=== Task item ===
For the entries below, repeat exactly each line starting with the one that contains "Lovable Hits $13.3B" and going on through the one that contains "Support Staff (48, 2017)", and no others.

******************************

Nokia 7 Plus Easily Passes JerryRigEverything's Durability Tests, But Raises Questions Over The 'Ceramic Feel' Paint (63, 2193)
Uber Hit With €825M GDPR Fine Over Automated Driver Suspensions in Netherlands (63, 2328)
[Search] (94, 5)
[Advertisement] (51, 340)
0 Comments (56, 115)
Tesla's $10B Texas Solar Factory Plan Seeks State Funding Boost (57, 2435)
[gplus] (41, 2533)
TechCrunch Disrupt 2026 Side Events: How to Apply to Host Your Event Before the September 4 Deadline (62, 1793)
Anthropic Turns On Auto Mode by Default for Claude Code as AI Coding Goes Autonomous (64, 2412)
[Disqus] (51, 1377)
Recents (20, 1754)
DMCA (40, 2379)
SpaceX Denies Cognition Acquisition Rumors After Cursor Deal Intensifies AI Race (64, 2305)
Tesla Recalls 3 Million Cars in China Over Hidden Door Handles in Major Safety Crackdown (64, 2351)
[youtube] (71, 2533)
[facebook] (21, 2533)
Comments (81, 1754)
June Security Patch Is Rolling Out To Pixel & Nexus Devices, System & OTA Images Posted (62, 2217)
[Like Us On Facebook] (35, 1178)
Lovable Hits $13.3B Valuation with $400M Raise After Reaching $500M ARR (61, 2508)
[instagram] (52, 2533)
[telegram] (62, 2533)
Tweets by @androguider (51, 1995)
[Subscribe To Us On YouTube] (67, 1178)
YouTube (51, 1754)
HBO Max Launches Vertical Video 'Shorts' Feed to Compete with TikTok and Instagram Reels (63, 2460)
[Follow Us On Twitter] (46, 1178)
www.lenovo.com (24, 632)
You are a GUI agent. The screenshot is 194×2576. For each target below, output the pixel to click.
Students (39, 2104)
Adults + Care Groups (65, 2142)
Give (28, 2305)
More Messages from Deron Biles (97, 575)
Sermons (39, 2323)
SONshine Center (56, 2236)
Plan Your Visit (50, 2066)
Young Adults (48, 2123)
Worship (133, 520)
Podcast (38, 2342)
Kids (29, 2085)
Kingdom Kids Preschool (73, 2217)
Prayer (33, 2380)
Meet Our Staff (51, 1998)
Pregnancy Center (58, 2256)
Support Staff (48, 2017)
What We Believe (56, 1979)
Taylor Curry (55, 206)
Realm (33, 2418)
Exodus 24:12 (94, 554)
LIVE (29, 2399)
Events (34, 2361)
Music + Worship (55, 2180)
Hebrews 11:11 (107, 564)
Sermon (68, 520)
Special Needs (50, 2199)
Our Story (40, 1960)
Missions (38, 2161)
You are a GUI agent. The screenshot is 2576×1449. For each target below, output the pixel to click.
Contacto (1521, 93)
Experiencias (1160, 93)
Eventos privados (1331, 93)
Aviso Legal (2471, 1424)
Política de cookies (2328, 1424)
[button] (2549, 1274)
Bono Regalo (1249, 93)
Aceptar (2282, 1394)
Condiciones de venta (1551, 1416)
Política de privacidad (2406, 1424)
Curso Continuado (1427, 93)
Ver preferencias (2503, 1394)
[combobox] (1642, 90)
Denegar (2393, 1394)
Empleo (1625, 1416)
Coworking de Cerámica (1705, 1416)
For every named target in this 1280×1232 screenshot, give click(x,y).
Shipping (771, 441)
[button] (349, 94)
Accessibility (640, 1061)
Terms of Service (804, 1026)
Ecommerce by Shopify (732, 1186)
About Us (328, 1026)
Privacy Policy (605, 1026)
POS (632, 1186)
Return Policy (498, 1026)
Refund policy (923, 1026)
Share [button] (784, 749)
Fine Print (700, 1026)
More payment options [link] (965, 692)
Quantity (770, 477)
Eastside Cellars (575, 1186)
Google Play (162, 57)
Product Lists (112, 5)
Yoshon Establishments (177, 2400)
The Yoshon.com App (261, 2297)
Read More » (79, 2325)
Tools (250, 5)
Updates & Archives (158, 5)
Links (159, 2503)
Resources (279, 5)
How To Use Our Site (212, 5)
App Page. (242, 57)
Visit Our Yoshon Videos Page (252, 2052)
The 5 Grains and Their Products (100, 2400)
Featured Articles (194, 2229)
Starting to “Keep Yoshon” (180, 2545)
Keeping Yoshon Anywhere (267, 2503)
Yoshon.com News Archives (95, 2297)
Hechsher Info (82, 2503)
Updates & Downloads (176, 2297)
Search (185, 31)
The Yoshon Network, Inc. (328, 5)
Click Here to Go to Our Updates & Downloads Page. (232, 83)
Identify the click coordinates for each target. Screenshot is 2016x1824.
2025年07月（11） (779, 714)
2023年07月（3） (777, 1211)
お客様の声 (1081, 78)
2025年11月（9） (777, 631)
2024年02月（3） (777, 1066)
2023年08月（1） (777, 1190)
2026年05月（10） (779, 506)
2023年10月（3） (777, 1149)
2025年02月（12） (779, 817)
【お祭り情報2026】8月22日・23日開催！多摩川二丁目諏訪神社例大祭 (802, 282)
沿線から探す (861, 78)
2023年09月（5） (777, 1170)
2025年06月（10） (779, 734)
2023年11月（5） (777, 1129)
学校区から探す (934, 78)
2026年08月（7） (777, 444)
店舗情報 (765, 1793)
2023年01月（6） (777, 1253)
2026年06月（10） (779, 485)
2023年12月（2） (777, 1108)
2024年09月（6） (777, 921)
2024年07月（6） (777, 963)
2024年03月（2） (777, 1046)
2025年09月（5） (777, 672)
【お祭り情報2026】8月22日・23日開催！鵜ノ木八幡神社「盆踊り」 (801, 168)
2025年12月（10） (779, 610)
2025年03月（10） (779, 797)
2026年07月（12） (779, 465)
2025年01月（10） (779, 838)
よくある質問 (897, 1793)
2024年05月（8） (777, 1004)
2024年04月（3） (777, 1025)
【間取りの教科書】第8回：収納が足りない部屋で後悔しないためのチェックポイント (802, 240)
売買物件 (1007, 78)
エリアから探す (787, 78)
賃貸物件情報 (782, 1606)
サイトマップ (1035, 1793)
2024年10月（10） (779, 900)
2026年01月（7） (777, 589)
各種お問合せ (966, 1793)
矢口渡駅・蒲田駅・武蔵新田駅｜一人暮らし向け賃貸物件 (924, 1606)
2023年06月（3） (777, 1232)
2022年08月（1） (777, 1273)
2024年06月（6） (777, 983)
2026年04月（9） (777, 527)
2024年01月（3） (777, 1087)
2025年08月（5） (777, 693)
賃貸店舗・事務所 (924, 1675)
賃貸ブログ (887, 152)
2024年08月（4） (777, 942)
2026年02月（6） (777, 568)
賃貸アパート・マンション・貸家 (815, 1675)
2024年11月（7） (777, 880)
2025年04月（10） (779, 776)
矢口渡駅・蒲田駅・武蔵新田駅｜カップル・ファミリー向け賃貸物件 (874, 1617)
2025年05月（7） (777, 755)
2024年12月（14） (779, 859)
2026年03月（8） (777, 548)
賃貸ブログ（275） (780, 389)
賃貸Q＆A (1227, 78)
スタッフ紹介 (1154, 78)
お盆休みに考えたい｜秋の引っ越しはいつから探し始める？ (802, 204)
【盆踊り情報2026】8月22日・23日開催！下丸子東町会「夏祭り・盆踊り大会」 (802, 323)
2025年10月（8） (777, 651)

******************************

=== Answer area ===
Lovable Hits $13.3B Valuation with $400M Raise After Reaching $500M ARR (61, 2508)
[instagram] (52, 2533)
[telegram] (62, 2533)
Tweets by @androguider (51, 1995)
[Subscribe To Us On YouTube] (67, 1178)
YouTube (51, 1754)
HBO Max Launches Vertical Video 'Shorts' Feed to Compete with TikTok and Instagram Reels (63, 2460)
[Follow Us On Twitter] (46, 1178)
www.lenovo.com (24, 632)
You are a GUI agent. The screenshot is 194×2576. For each target below, output the pixel to click.
Students (39, 2104)
Adults + Care Groups (65, 2142)
Give (28, 2305)
More Messages from Deron Biles (97, 575)
Sermons (39, 2323)
SONshine Center (56, 2236)
Plan Your Visit (50, 2066)
Young Adults (48, 2123)
Worship (133, 520)
Podcast (38, 2342)
Kids (29, 2085)
Kingdom Kids Preschool (73, 2217)
Prayer (33, 2380)
Meet Our Staff (51, 1998)
Pregnancy Center (58, 2256)
Support Staff (48, 2017)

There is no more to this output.